§ ASSIGNMENT
Lines in the listing below that contain the string "wave" are to be found and copied.

=-=-=

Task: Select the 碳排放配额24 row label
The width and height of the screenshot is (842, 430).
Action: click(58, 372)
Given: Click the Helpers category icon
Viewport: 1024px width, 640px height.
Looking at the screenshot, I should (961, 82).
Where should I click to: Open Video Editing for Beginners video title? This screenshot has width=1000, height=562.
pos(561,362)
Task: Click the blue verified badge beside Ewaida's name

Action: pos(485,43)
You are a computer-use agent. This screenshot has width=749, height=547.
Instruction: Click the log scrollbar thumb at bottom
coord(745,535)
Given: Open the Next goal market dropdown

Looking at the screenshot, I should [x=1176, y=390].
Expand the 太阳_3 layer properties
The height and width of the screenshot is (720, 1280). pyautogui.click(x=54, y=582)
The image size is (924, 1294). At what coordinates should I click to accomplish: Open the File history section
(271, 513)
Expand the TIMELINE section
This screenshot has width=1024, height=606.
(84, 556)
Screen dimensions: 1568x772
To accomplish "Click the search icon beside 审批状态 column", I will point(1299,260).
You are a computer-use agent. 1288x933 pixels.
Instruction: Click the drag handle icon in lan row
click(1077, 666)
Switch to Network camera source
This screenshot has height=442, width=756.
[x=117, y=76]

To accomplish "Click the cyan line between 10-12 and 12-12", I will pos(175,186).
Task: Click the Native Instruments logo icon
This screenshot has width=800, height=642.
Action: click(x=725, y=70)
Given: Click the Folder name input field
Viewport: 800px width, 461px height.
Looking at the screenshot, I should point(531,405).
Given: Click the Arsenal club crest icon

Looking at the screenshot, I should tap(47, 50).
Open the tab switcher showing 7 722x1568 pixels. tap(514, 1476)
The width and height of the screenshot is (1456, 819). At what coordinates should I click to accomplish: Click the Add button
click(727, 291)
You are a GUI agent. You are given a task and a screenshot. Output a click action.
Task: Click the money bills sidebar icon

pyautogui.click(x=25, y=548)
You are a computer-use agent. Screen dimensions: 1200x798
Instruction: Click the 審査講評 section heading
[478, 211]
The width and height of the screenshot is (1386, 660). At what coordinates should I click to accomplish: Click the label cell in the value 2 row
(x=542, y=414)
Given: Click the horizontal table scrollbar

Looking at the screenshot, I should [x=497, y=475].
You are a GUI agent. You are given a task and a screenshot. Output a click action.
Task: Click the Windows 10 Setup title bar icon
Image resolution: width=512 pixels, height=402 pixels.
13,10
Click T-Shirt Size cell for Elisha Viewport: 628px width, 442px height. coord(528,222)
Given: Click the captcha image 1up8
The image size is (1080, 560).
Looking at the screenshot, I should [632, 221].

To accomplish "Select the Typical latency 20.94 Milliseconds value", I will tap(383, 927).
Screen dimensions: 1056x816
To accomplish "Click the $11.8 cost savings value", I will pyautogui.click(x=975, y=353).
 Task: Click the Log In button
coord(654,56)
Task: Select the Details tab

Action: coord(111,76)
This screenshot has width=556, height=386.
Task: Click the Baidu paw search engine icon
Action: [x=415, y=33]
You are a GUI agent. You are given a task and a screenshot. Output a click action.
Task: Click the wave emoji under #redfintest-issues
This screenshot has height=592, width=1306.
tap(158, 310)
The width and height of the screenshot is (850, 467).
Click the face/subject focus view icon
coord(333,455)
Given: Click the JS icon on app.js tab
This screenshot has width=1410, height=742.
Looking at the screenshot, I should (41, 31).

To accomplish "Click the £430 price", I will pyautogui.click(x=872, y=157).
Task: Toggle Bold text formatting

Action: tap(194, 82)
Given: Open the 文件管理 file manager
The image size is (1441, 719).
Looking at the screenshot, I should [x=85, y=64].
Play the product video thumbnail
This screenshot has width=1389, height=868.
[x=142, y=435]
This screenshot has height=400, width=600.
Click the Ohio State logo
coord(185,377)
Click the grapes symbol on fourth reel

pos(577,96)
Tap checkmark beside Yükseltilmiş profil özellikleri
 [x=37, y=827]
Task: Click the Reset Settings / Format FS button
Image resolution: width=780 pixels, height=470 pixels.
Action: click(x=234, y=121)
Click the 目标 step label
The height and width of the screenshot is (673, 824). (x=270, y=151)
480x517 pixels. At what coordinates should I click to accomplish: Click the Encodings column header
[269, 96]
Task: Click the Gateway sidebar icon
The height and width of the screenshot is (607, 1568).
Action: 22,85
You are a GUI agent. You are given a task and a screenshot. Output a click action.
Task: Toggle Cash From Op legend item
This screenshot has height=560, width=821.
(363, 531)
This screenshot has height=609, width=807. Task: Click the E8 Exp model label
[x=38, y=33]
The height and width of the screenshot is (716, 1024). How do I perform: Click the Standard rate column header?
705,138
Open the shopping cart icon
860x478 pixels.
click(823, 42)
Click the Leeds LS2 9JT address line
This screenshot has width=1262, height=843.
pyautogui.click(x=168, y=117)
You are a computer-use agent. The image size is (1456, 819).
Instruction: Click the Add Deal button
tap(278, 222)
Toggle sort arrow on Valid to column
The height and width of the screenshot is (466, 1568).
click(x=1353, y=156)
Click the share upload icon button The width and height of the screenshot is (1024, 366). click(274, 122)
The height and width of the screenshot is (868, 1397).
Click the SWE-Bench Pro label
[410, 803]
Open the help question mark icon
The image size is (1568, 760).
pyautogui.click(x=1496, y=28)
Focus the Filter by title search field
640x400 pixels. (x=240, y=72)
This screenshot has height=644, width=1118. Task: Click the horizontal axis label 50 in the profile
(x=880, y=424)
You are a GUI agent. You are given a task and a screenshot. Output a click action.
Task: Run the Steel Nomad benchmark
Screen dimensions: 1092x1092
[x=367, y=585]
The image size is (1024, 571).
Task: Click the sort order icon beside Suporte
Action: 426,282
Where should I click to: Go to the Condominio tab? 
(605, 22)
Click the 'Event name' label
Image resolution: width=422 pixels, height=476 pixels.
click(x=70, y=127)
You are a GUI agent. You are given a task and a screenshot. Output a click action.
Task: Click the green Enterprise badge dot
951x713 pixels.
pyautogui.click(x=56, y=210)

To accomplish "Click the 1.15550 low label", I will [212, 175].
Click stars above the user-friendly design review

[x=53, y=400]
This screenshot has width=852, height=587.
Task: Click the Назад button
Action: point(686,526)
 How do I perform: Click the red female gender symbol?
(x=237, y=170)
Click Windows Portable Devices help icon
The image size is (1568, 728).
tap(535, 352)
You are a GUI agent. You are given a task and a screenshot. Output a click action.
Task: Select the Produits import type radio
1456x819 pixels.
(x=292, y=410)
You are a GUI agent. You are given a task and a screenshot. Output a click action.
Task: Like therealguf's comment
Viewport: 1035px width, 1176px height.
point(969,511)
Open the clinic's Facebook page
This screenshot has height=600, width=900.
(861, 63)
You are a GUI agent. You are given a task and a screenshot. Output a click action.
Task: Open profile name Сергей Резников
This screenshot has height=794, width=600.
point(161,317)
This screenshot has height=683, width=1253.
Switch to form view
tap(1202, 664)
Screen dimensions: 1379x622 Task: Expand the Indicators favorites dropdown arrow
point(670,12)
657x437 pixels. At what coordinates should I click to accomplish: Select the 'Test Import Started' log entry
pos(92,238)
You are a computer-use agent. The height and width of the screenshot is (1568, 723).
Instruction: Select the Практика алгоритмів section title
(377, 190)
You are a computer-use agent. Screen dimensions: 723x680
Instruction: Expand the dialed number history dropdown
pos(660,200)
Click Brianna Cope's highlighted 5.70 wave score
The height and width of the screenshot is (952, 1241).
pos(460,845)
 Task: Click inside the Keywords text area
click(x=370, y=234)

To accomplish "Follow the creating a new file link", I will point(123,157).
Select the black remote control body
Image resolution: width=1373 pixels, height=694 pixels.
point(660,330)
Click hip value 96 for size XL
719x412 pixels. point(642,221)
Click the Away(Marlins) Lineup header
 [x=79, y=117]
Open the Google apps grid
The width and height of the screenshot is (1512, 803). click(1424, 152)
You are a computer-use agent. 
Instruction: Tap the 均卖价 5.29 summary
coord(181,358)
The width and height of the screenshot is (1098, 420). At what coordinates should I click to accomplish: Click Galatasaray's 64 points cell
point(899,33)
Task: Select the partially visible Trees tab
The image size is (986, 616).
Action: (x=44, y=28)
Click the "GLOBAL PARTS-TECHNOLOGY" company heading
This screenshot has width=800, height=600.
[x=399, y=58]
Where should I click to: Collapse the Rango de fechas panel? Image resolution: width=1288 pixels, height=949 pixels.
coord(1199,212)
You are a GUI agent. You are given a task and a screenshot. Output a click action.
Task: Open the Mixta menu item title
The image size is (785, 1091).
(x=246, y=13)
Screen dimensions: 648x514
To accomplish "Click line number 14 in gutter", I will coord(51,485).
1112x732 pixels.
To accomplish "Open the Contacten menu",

=-=-=

§ ANSWER TO THIS PROBLEM
Task: Click the wave emoji under #redfintest-issues
Click Brianna Cope's highlighted 5.70 wave score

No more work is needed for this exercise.